The figures disclosed by ANZ NZ, ASB and BNZ suggest implementing the revised outsourcing policy cost them at least $890 million combined. Thus adding Westpac NZ's undisclosed cost to this suggests, all up, it has cost the big four banks more than $1 billion.
Key features of revised policy
As the revised outsourcing policy applies to all locally incorporated banks whose NZ liabilities, net of amounts due to related parties, exceed $10 billion, it also applies to Kiwibank, albeit it's not required to separate any functions from an offshore parent. And all locally incorporated banks are required to have business continuity plans to ensure they can keep offering their services to NZ customers if something goes wrong with one of the entities they outsource to.
.Key features of the revised outsourcing policy include:
- a formal definition of outsourcing;
- a formal engagement process with the RBNZ on new proposed outsourcing arrangements with related parties;
- robust-back up arrangements for key functions outsourced to a parent or other related party;
- strengthened contractual provisions for outsourcing arrangements;
- foreign-owned locally incorporated banks to produce separation plans;
- clarity on the level of service a bank must be able to continue providing in the event of a failure and possible separation from its parent.
Speaking in 2017 Spencer said the outsourcing policy enhances the viability of OBR as a way to resolve a bank failure, therefore reducing the risk of public funds being required to bailout a failed bank.

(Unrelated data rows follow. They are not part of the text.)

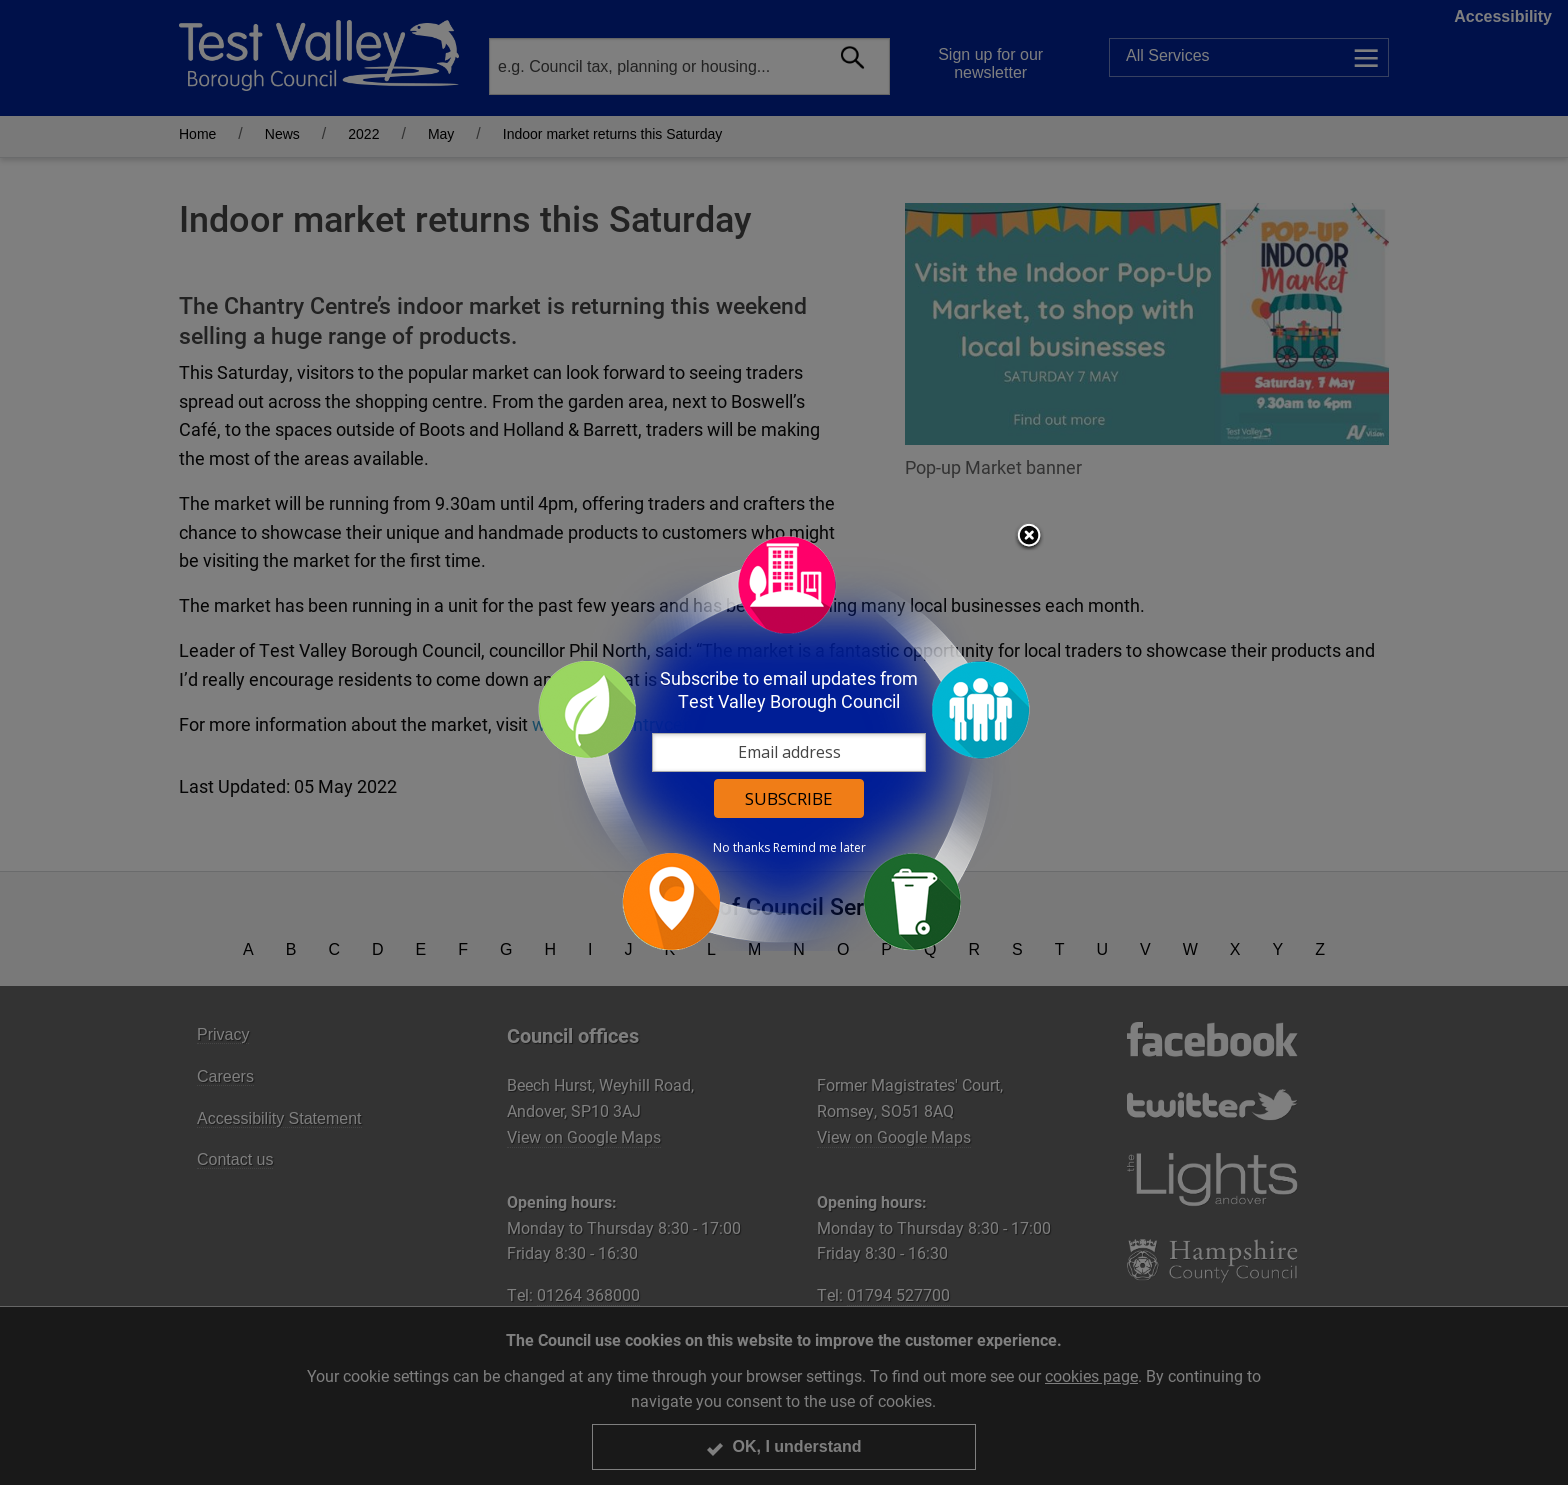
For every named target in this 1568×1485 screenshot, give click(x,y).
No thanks (741, 848)
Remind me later (819, 848)
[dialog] (784, 742)
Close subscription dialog (1029, 537)
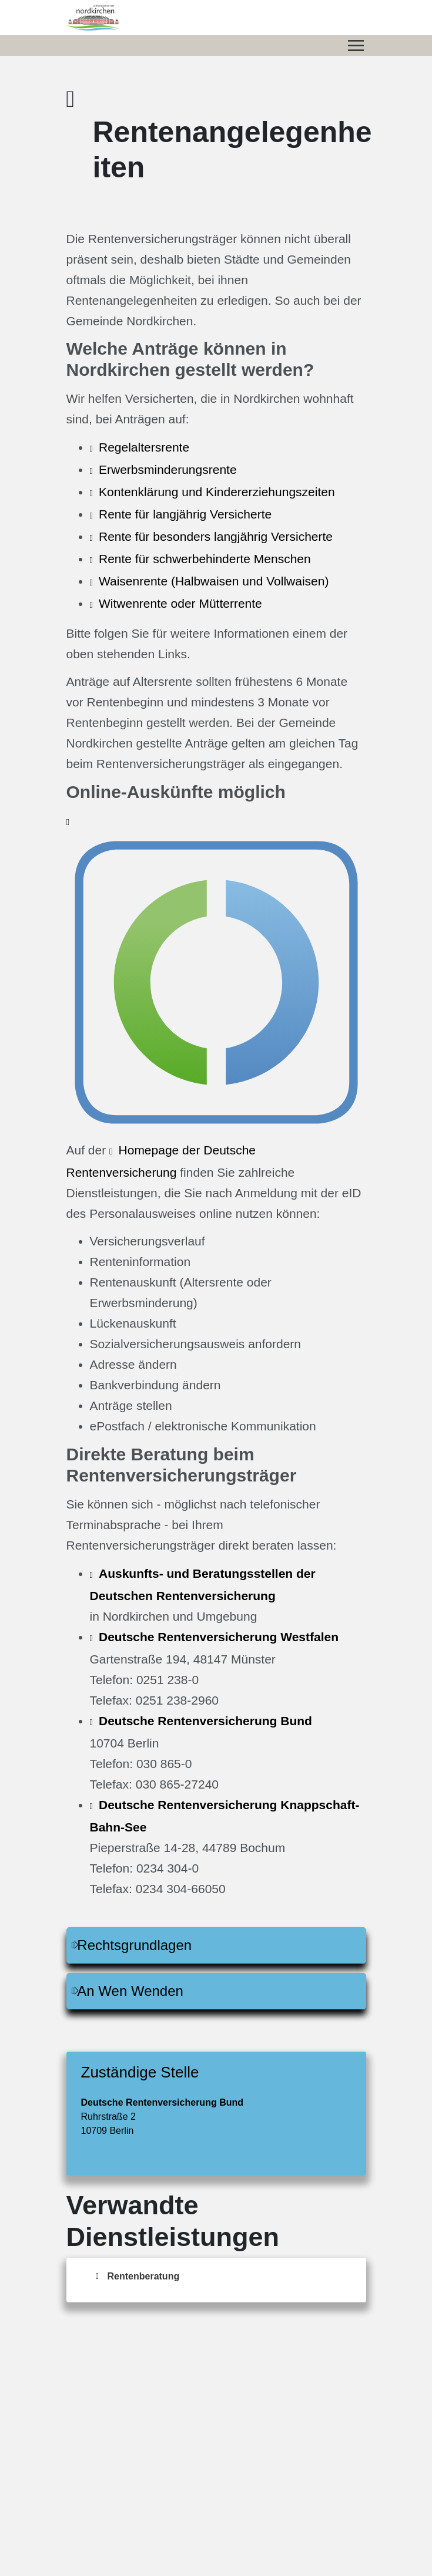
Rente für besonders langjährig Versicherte (216, 536)
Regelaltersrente (144, 447)
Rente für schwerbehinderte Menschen (205, 558)
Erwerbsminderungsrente (168, 469)
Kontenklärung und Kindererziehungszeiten (217, 492)
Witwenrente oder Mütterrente (180, 603)
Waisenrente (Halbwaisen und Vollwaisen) (214, 581)
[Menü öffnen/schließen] (356, 45)
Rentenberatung (144, 2276)
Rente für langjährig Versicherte (185, 514)
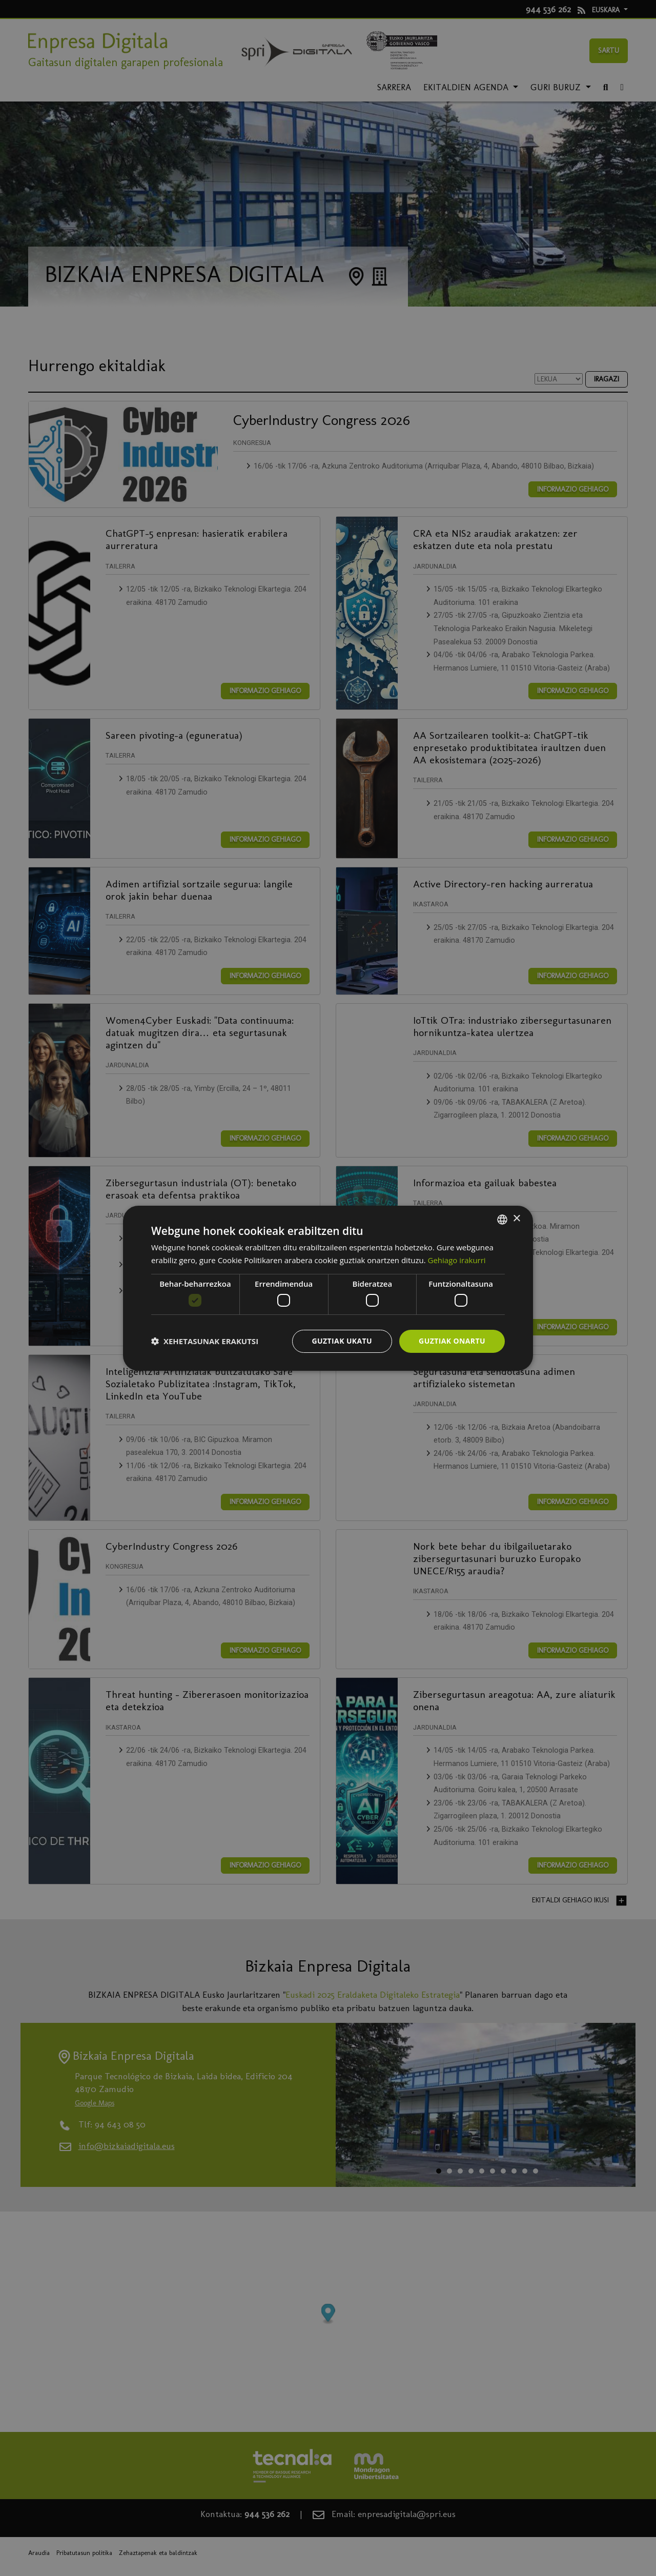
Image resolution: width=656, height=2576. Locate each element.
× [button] (516, 1219)
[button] (204, 1341)
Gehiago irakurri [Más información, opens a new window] (457, 1260)
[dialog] (328, 1287)
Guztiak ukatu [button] (342, 1341)
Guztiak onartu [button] (452, 1341)
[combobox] (502, 1219)
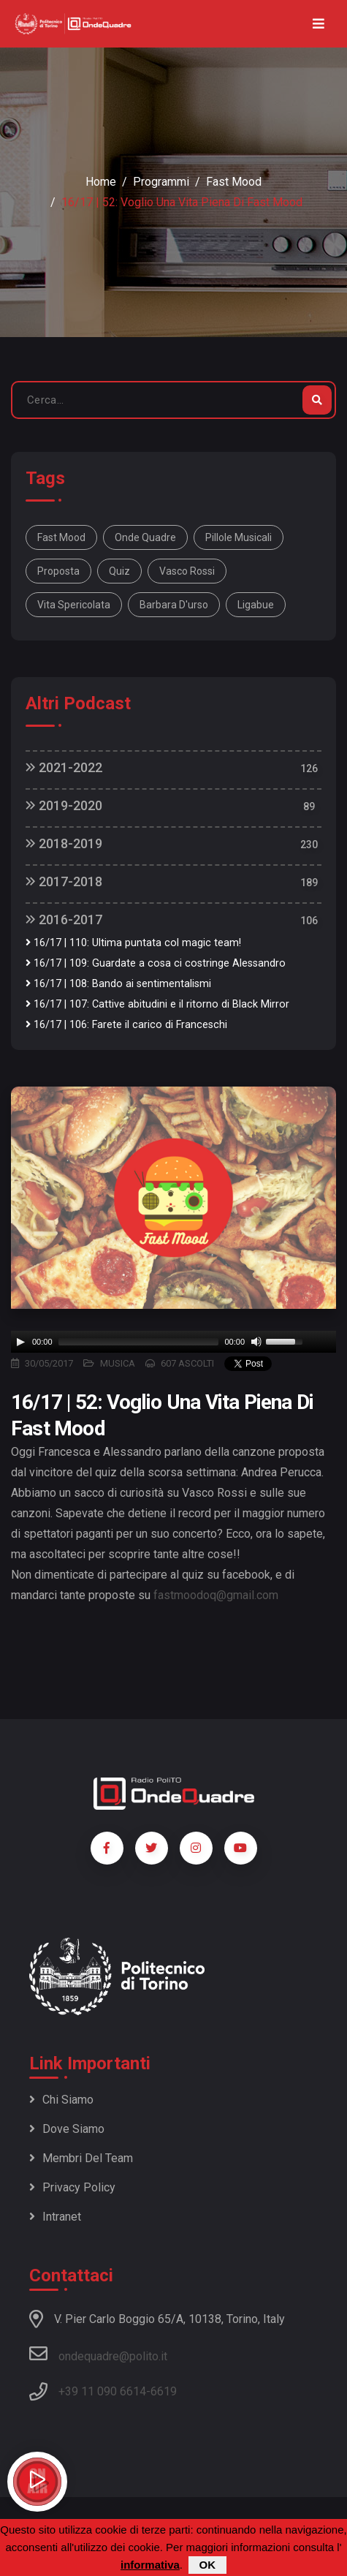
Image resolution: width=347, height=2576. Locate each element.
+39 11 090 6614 (102, 2391)
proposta (58, 571)
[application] (173, 1342)
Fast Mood (234, 182)
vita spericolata (73, 605)
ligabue (255, 605)
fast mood (61, 537)
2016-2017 (64, 919)
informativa (150, 2564)
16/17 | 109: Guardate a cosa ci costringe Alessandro (156, 963)
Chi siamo (61, 2100)
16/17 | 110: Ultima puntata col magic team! (133, 943)
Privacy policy (72, 2187)
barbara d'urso (174, 605)
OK (207, 2564)
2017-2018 (64, 881)
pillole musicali (238, 537)
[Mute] (256, 1342)
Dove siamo (66, 2129)
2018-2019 (64, 843)
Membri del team (81, 2158)
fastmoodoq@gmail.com (215, 1595)
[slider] (138, 1341)
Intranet (55, 2217)
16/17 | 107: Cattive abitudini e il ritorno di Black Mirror (157, 1004)
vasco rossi (187, 571)
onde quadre (145, 537)
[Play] (20, 1342)
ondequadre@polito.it (98, 2353)
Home (100, 182)
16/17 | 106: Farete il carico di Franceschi (126, 1025)
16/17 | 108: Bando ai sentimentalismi (118, 984)
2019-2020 (64, 805)
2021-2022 (64, 767)
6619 (163, 2391)
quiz (119, 571)
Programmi (161, 182)
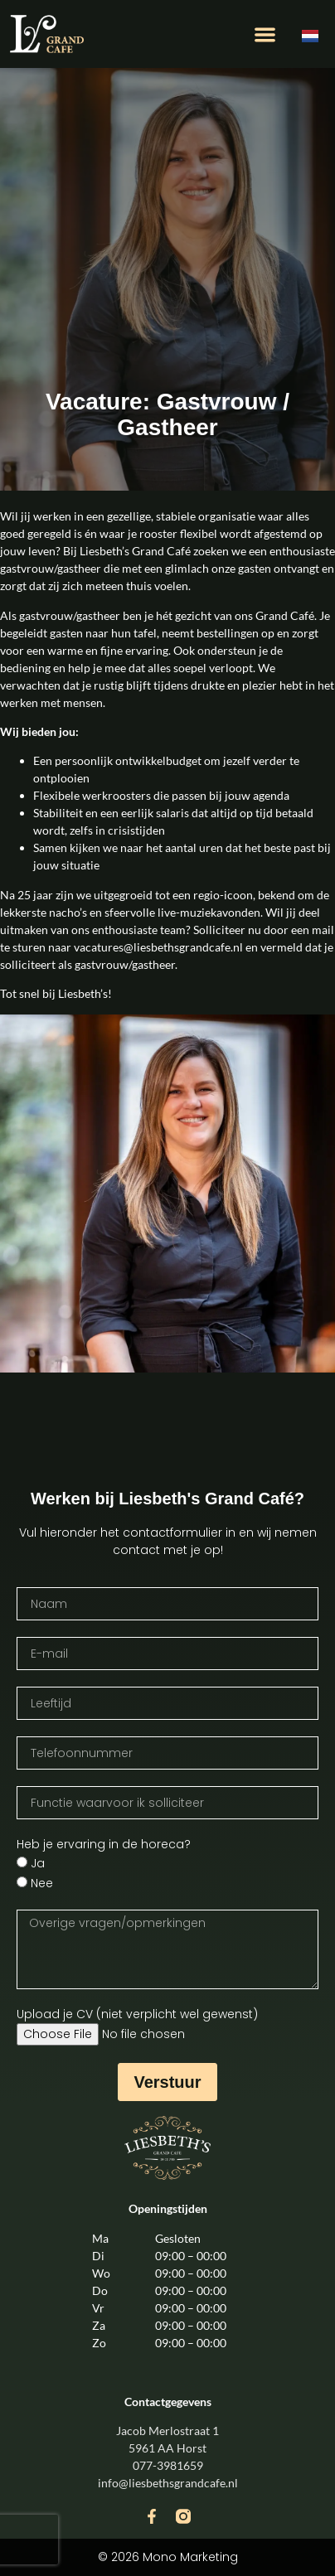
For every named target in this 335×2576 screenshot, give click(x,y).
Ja (38, 1864)
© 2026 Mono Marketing (168, 2557)
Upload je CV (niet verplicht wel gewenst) (137, 2014)
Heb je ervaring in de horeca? (104, 1844)
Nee (42, 1884)
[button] (265, 34)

"The policy ensures that a failed bank will be able to continue to provide liquidity and a basic level of banking services to customers. This means that wider systemic effects from a bank failure can be kept to a minimum," Spencer said.
He also noted that "every effort" had been made to keep compliance costs as low as possible without compromising the outsourcing policy’s key objectives.
The RBNZ estimated the cost to the banks of implementing the revised outsourcing policy would be a gross $550 million, equivalent to 2.8% of the banks’ cumulative after-tax profits over the five years to 2017. This, Spencer said, should be viewed in the context of helping to minimise the costs of a banking crisis. The RBNZ estimated the net benefit of the policy would be $2.2 billion.
Banks estimated the policy could cost them $870 million, and produce a net benefit of $1.9 billion.
The October 1 deadline for the revised outsourcing policy was pushed back 12 months in March 2020 at the onset of the Covid-19 pandemic.